CONSIGNE A ▸ Énumérez toutes les espèces animales mentionnées dans le récit de randonnée.
____
À la recherche du puits
La journée d’hier étant désastreuse, je suis resté au refuge pour me reposer. J’ai été rejoint par Gabriel dans la soirée, trempé des pieds à la tête. Il trace pour sa traversée des Pyrénées, à une cadence infernale digne d’un allumeur de réverbères, pour espérer être à l’heure à un festival qui lui tient à cœur
Anouk nous a rejoint plus tard, encore plus adorable en vrai qu’au téléphone. Ce matin, je prends mon petit-déjeuner avec elle, après que le soleil et les pépiements des moineaux m’aient doucement extirpé de mon sommeil. Elle me raconte quelques perles des hébergements qu’elle a pu faire. Je me sens flatté quand elle m’annonce que sa population préférée sont les trekkeurs
Je démarre mon étape alors que la rosée scintille arc-en-ciel dans les brins d’herbes
Коли сонце зійде
Не затримуй мене
Якщо хочеш побачити знов

Je débarque relativement tôt dans une suffocante Luz-Saint-Sauveur
Je surnage dans ma sueur et avance tel un zombie. Au milieu des hôtels et des feulements des moteurs, je ne me sens pas à ma place dans la vallée touristique qui mène au célèbre col du Tourmalet

Je préfère revenir à mes moutons des montagnes, loin des moutons des villes

Au lac de Madaméte, un aguerri de la vallée me fait un petit tour des noms des sommets, cols et lacs
Plutôt que de me demander si j’ai l’esprit apaisé en cet instant présent, il me questionne sur mon lieu de repos pour la nuit prochaine. L’astre diurne vient à peine de se lever, les grandes personnes sont décidément très très bizarres

Neige molle et peu épaisse par ici, je franchis le col nonchalamment

Les grenouilles du gourg de Rabas m’accompagnent dans une fabuleuse sieste bronzante

Le bleu turquoise du lac d’Aumar m’a tuer
Je lambine, sous les sifflets des marmottes, au milieu des lacs de la réserve du Néouvielle et papote avec tous les randonneurs que je croise, ravis de profiter de cette formidable journée. Un duo me félicite pour ma traversée pyrénéenne, un peu prématurément je trouve
Daydreamer and a traitor
An idol and a stranger
A voyager and a selfish freak […]
We are the ones we choose us to be

J’imite les locaux et profite des zones d’ombre toute l’après-midi pour souffler entre les portions exposées au soleil

Ma motivation décide de s’arrêter au bord d’un cours d’eau, ce soir c’est dodo avec vaches et marmottes !
____
CONSIGNE B ▸ Recopiez le listing depuis sa première ligne jusqu'à la ligne contenant « click(59, 540) », incluse. Substituez « checkbox » par « case à cocher » sans rien modifier d'autre.
____
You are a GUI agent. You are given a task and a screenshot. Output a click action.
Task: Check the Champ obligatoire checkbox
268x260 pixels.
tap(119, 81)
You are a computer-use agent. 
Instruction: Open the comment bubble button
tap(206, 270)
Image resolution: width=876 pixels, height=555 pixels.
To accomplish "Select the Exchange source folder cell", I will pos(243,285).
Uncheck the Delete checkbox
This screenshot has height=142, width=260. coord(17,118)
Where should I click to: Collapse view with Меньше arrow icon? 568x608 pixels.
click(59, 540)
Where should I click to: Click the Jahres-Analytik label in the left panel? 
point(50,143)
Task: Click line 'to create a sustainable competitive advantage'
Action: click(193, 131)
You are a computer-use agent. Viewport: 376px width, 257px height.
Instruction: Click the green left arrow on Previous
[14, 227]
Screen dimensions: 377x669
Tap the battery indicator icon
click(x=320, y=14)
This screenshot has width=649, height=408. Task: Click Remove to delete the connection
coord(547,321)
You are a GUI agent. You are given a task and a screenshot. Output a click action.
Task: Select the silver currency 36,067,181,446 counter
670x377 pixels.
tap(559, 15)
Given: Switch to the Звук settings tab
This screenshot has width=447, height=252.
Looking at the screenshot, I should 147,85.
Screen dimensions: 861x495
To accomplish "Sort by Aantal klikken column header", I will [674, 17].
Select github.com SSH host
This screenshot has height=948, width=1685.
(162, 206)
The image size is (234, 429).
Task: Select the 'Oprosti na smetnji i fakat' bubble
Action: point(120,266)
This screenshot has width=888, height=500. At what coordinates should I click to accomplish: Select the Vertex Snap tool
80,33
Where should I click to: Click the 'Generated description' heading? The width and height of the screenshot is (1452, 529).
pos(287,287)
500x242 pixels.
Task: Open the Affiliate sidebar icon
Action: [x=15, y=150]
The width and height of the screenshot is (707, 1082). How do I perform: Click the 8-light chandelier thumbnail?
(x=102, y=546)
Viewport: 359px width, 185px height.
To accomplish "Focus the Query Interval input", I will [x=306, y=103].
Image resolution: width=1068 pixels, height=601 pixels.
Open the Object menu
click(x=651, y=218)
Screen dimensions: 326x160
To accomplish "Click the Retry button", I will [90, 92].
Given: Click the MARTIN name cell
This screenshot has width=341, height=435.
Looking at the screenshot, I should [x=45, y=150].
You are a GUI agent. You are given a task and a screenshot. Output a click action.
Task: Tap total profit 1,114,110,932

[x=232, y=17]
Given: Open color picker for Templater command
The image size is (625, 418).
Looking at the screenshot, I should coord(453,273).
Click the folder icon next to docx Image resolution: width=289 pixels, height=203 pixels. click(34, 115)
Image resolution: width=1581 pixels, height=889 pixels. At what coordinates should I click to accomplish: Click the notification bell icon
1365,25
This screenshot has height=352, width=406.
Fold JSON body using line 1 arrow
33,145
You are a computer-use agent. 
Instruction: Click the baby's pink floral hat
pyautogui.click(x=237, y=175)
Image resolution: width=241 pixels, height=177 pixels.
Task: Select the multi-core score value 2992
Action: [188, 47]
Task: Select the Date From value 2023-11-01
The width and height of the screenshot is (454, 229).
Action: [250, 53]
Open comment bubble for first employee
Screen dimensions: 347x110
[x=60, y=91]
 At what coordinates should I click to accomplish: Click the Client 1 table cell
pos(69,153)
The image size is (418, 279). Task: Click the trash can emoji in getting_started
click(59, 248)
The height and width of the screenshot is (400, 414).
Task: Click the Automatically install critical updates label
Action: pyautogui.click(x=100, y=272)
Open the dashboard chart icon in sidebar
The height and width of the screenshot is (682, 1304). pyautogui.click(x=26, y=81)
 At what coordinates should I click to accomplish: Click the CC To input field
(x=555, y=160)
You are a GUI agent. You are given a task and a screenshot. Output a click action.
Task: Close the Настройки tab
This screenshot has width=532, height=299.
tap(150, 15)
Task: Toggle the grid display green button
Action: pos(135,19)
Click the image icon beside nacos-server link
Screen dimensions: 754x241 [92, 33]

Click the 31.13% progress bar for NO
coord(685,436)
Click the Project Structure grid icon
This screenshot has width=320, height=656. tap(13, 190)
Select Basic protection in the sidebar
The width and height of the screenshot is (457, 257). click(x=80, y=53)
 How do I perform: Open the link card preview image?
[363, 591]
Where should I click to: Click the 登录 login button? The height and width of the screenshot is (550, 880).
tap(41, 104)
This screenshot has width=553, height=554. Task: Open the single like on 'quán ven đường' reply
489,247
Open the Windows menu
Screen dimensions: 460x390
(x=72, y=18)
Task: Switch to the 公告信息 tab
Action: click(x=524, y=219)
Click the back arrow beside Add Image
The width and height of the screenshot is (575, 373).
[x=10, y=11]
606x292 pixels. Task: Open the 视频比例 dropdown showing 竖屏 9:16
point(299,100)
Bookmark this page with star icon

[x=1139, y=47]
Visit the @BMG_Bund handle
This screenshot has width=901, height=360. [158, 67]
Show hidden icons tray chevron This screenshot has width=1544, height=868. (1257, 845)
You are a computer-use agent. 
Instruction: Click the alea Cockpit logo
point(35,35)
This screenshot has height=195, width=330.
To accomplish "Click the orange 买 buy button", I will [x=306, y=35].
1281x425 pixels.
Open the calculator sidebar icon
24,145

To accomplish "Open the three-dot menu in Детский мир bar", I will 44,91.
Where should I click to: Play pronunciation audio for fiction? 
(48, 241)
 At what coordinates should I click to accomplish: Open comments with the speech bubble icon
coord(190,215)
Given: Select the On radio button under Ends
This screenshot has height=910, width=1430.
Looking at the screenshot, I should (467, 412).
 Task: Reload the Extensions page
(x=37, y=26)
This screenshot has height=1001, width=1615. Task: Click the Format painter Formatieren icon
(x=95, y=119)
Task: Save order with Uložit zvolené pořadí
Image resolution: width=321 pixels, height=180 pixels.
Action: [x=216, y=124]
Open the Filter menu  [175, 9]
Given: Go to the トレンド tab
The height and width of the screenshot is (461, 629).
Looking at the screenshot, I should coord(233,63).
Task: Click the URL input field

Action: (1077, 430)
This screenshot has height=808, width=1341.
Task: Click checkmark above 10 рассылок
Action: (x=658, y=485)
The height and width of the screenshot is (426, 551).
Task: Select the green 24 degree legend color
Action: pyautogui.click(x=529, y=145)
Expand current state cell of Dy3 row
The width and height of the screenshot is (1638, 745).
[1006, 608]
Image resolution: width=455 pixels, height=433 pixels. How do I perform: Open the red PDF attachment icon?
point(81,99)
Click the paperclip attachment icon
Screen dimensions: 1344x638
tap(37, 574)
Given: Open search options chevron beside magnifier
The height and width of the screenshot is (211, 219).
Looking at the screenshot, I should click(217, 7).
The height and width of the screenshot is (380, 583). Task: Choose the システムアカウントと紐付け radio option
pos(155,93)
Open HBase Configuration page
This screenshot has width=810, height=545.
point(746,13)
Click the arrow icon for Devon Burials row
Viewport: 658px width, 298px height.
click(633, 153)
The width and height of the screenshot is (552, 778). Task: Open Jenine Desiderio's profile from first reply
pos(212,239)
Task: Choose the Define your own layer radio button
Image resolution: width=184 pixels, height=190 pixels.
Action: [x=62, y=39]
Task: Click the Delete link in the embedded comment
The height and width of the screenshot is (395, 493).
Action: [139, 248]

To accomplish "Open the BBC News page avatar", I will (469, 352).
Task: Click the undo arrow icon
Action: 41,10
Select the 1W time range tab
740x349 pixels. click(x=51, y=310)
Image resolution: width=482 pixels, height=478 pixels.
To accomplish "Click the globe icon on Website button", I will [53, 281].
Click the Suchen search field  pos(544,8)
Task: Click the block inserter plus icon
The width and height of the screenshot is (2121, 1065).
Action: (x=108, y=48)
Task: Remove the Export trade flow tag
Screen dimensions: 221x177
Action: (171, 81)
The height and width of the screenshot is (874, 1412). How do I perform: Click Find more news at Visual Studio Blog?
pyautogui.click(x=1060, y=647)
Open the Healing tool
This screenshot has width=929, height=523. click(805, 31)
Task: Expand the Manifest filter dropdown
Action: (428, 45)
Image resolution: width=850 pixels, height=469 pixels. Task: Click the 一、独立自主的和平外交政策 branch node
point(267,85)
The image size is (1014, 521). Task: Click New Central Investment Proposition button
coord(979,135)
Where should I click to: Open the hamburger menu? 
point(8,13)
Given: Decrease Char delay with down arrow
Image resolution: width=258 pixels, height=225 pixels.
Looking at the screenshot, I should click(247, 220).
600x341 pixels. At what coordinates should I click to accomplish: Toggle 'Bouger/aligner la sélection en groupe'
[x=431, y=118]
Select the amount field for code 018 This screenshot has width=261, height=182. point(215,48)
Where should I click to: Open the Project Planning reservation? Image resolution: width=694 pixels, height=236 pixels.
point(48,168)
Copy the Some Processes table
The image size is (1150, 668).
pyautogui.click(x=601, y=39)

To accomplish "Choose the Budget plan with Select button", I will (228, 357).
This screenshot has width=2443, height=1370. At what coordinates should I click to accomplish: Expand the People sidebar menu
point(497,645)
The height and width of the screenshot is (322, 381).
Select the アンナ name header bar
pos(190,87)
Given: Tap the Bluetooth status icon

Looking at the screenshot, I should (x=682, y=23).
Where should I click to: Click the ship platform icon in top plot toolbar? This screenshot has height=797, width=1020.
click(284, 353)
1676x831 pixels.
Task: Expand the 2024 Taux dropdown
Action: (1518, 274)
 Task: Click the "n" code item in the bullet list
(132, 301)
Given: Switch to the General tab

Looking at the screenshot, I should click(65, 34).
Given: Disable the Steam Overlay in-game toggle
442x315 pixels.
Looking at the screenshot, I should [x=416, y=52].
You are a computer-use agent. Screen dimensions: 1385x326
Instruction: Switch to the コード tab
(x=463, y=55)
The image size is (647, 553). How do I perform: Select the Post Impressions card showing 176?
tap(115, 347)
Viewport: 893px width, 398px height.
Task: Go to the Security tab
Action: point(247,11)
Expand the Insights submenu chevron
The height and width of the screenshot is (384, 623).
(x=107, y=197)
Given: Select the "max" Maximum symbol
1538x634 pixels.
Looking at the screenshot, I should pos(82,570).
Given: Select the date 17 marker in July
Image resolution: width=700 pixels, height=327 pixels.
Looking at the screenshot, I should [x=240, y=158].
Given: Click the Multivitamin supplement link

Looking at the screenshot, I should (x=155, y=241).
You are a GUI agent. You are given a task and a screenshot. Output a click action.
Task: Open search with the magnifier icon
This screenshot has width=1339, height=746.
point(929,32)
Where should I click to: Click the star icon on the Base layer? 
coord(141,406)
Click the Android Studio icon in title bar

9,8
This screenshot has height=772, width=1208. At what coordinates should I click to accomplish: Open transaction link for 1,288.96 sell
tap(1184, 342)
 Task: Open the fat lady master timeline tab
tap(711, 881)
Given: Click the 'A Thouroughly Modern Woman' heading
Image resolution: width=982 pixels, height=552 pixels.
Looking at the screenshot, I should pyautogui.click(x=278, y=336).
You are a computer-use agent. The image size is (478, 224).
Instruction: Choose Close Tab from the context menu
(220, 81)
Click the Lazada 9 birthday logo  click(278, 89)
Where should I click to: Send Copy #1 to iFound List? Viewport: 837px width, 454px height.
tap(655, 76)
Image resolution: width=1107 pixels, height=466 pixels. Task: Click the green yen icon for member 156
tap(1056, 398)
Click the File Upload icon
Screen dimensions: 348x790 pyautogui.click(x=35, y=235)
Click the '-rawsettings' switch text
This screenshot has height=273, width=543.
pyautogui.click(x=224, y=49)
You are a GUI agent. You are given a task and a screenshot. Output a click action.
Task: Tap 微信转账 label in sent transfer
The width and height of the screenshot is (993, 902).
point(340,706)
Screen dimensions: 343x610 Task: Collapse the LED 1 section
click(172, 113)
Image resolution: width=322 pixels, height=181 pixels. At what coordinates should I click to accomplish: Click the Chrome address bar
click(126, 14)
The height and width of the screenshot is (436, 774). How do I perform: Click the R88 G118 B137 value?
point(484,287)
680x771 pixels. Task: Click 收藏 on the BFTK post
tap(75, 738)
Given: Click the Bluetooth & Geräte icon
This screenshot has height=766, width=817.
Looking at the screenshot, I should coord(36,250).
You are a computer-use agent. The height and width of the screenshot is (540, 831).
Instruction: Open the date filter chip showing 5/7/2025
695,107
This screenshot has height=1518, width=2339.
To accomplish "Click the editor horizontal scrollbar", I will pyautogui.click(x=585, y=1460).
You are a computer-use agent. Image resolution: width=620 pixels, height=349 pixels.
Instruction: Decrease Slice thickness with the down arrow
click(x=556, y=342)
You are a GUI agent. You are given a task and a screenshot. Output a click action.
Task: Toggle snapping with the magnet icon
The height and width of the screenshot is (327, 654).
____
RÉPONSE COMPLÈTE A ▸
- moineaux
- moutons
- grenouilles
- marmottes
- vaches

RÉPONSE COMPLÈTE B ▸
You are a GUI agent. You are given a task and a screenshot. Output a click action.
Task: Check the Champ obligatoire case à cocher
268x260 pixels.
tap(119, 81)
You are a computer-use agent. 
Instruction: Open the comment bubble button
tap(206, 270)
Image resolution: width=876 pixels, height=555 pixels.
To accomplish "Select the Exchange source folder cell", I will pos(243,285).
Uncheck the Delete case à cocher
This screenshot has height=142, width=260. coord(17,118)
Where should I click to: Collapse view with Меньше arrow icon? 568x608 pixels.
click(59, 540)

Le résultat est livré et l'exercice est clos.